I'm talking about a moral deficit. I'm talking about an empathy deficit. I'm taking about an inability to recognize ourselves in one another; to understand that we are our brother's keeper; we are our sister's keeper; that, in the words of Dr. King, we are all tied together in a single garment of destiny.
We have an empathy deficit when we're still sending our children down corridors of shame -- schools in the forgotten corners of America where the color of your skin still affects the content of your education.
We have a deficit when CEOs are making more in ten minutes than some workers make in ten months; when families lose their homes so that lenders make a profit; when mothers can't afford a doctor when their children get sick.

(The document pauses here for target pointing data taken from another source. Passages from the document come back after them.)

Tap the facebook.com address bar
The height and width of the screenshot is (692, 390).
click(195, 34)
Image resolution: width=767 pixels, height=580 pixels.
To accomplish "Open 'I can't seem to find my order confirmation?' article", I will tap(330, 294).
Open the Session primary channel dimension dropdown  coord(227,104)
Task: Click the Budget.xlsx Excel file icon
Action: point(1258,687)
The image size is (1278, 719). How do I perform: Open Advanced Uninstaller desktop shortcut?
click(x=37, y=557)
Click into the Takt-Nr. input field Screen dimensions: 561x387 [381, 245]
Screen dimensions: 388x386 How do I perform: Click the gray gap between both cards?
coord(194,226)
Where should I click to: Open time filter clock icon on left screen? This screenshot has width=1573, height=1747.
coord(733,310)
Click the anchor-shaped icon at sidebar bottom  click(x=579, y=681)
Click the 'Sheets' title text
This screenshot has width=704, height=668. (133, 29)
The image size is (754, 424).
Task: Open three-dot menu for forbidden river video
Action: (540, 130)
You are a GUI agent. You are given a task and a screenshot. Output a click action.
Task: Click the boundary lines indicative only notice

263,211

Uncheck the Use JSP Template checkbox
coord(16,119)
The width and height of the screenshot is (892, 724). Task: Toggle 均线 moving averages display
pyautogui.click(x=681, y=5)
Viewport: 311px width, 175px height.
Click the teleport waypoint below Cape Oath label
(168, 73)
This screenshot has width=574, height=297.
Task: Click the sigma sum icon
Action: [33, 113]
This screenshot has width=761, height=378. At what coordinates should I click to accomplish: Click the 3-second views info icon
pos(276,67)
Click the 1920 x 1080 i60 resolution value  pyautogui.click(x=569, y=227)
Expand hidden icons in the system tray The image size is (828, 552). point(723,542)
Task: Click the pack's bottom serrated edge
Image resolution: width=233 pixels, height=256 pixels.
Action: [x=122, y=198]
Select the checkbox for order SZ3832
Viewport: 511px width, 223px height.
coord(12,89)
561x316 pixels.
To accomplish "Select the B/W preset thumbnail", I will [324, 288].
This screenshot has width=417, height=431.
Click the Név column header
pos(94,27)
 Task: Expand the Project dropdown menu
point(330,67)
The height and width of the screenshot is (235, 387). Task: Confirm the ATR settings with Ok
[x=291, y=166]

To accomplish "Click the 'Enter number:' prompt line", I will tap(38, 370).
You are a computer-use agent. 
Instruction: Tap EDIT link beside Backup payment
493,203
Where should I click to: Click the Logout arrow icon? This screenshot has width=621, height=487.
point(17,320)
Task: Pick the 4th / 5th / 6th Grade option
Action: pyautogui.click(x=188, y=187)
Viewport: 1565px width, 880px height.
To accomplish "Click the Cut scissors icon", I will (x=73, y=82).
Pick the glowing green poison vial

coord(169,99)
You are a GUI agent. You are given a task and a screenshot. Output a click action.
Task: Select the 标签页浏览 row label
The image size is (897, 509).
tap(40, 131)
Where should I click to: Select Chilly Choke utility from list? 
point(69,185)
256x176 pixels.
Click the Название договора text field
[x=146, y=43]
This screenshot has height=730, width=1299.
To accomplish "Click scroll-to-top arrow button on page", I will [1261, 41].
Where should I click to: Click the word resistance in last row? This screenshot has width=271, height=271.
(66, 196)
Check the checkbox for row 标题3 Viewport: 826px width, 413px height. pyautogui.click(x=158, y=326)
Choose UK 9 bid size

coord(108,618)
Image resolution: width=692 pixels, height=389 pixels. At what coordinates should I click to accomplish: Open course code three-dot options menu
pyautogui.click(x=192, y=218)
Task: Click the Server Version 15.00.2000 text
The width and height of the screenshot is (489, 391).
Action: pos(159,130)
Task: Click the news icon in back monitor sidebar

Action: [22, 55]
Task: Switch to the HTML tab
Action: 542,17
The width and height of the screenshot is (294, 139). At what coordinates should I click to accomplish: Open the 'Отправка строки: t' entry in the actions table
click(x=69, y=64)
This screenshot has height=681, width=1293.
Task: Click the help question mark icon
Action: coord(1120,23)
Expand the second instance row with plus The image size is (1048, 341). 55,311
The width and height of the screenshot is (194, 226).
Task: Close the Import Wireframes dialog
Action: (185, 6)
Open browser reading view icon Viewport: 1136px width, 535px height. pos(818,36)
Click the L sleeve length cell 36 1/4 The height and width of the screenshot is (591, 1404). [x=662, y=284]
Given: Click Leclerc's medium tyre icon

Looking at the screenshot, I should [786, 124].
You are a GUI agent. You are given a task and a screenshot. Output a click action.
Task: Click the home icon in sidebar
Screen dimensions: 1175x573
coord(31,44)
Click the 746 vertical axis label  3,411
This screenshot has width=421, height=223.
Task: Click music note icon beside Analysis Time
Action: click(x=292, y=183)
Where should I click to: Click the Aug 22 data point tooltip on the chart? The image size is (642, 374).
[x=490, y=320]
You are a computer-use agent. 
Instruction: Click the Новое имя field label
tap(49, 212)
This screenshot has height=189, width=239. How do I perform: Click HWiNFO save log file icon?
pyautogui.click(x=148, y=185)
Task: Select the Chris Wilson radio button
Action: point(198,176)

We have a deficit in this country when there is Scooter Libby justice for some and Jena justice for others; when our children see nooses hanging from a schoolyard tree today, in the present, in the twenty-first century.
We have a deficit when homeless veterans sleep on the streets of our cities; when innocents are slaughtered in the deserts of Darfur; when young Americans serve tour after tour of duty in a war that should've never been authorized and never been waged.
And we have a deficit when it takes a breach in our levees to reveal a breach in our compassion; when it takes a terrible storm to reveal the hungry that God calls on us to feed; the sick He calls on us to care for; the least of these He commands that we treat as our own.
So we have a deficit to close. We have walls -- barriers to justice and equality -- that must come down. And to do this, we know that unity is the great need of this hour.
Unfortunately, all too often when we talk about unity in this country, we've come to believe that it can be purchased on the cheap. We've come to believe that racial reconciliation can come easily -- that it's just a matter of a few ignorant people trapped in the prejudices of the past, and that if the demagogues and those who exploit our racial divisions will simply go away, then all our problems would be solved.